Existen momentos, apenas instantes, en los que sientes que todas la piezas de ese caos misterioso que es el universo encajan. Destellos de tiempo irrepetibles, en los que los engranajes del reloj de la vida te ponen en sintonía con tu propio cosmos interior. Y es precisamente en ese instante en el que sientes que tienes alma y que se escapa por cada poro de tu piel sin que puedas hacer nada por evitarlo, en el que sientes simplemente que eres feliz. Sin más. Perfectamente feliz. Todas las preguntas tienen respuestas, o más bien, ninguna pregunta tiene ya importancia. Todo cobra sentido. O ya nada importa. Pero al tiempo que esa perfección del instante se presenta ante ti, en un beso, en una caricia, en compartir una botella de Habla, una canción de Zenet, en el sonido de una fuente murmulleante en una cegadora mañana de agosto, en un paseo con el alma enredada, es inevitable sentir la angustia de lo perdido antes siquiera de haber desenredado el alma. Y es entonces cuando desearías poder parar el tiempo. Que todo se detuviera. Sientes que quieres vivir siempre en ese instante, atraparlo, encadenarlo al corazón. Pero el momento se desvanece, se escapa entre los dedos como la arena de la playa, y es entonces, justo entonces, cuando ese instante queda para siempre impregnando nuestra nostalgia y nuestra vida es ya sólo el resto de los grises días que le siguen.
7 comentarios:
"Pero al tiempo que esa perfección del instante se presenta ante ti, en un beso, en una caricia, en compartir una botella de Habla, una canción de Zenet, en el sonido de una fuente murmulleante en una cegadora mañana de agosto, en un paseo con el alma enredada, {es inevitable sentir la angustia de lo perdido antes siquiera de haber desenredado el alma}" La última parte {} no la entiendo con respecto a como se construye lo anterior
Es muy sencillo, habla de una huída.
Efectivamente anónimo es sencillo, pero no es una huida, es un abandono. Alguien te pide que abras un camino, un camino que nunca pensaste andar, por el que jamás antes te habías atrevido a caminar. Te pide que la acompañes en ese camino, que lo andes juntos, te da su mano porque tienes miedo, pero confías, y das pasitos cortos, temerosos, posiblemente lentos, como los de un niño que está empezando a andar, quizá de cada dos pasos uno es hacia atrás, pero la dirección es la correcta. Sigues porque esa mano que te agarra te da confianza y sigues confiado dando pasos, pequeños, temerosos. Pero esa persona que te pidió que andaras ese camino, esa mano a la que te agarras se desespera. Te pidió que andaras ese camino junto a ella, pero ya tus pasitos cortos, temerosos que diste agarrado a esa mano no le parecen suficiente y entonces, cuando apenas estas aprendiendo a andar, te pide que corras, y en la mitad del camino, la mano te suelta, sientes como los dedos finos en los que confiaste te dejan, notas como te sueltan y ahora quedas en la mitad de la nada, sin saber volver atrás, sin poder seguir solo adelante. No es una huida, es un abandono. Entregas las llaves de todas tus puertas, algunas que llevaban toda una vida cerradas, que ni siquiera recuerdas que había detrás, y cuando has desnudado tu alma, entonces la mano te suelta. No es una huida, es un abandono.

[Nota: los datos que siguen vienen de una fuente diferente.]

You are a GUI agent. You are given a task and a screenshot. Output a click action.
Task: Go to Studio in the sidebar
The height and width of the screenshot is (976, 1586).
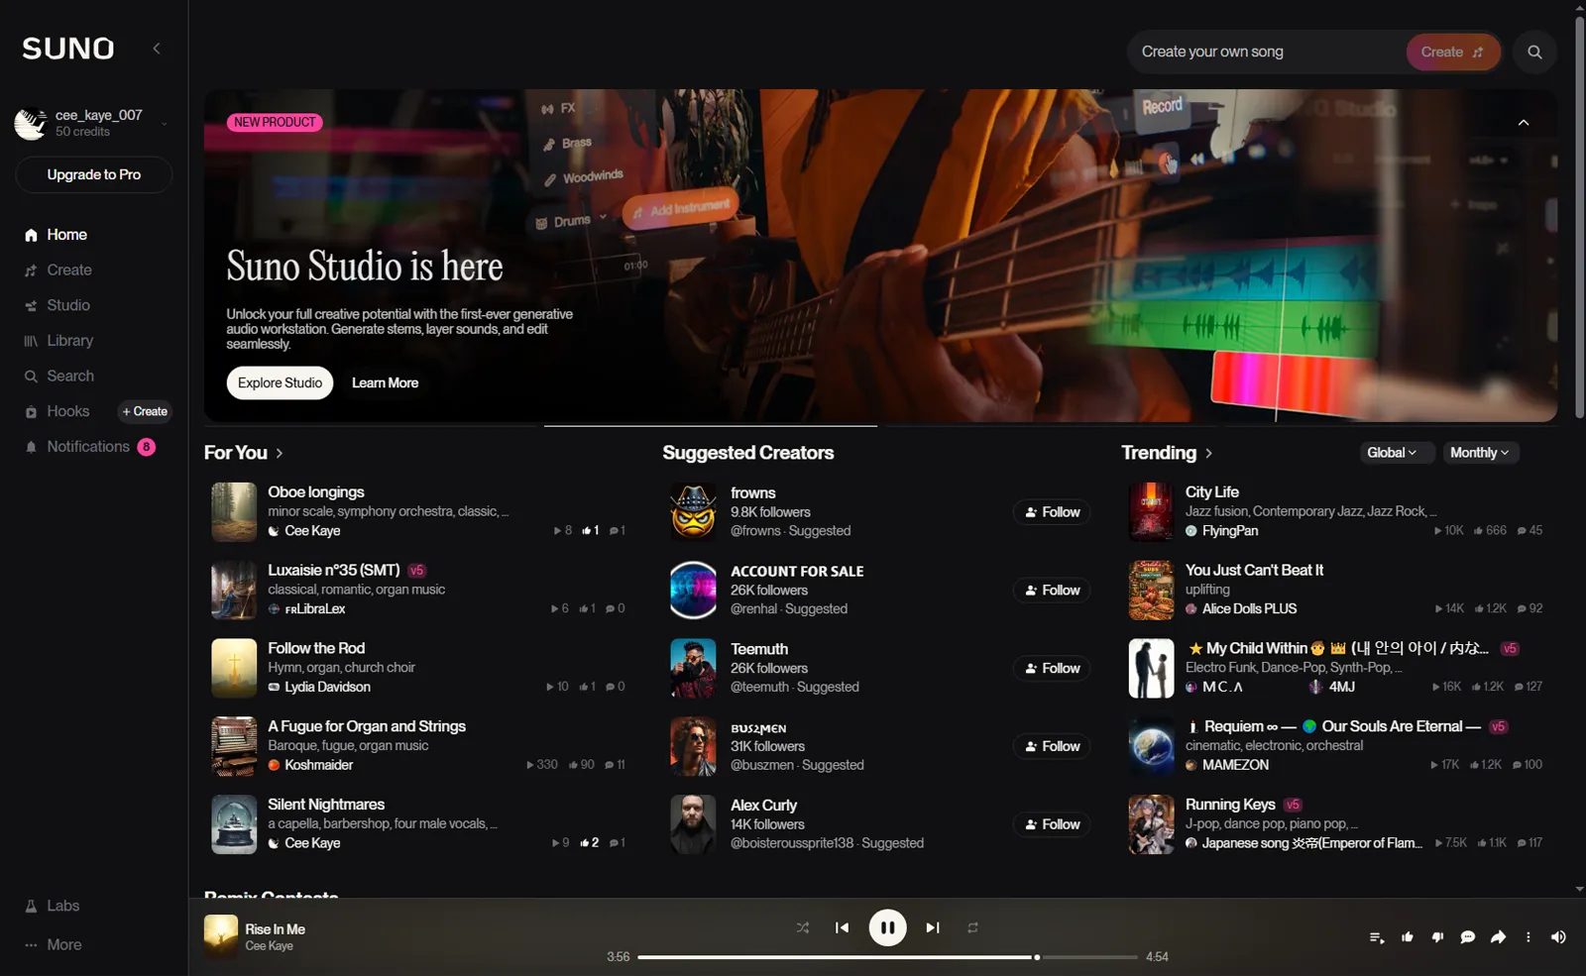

Disculpa Gustavo, por el texto que publicaste parece que es algo que dejas porque no tienes más remedio. Algo que tienes que dejar atrás. Lo del abandono no se intuye por más que lo leo. Imagino que hablas de algo más que no podemos saber quienes no te conocemos.
Espero que estés bien y esa sensación de abandono no dure demasiado.
Es curioso que alguien en quien se concentra tanta felicidad sea la misma persona que te abandona. Contradictorio.
Suerte en tu nuevo cargo. Enhorabuena.
Tania
Si buscaramos en nuestro interior, la felicidad sería ...eterna.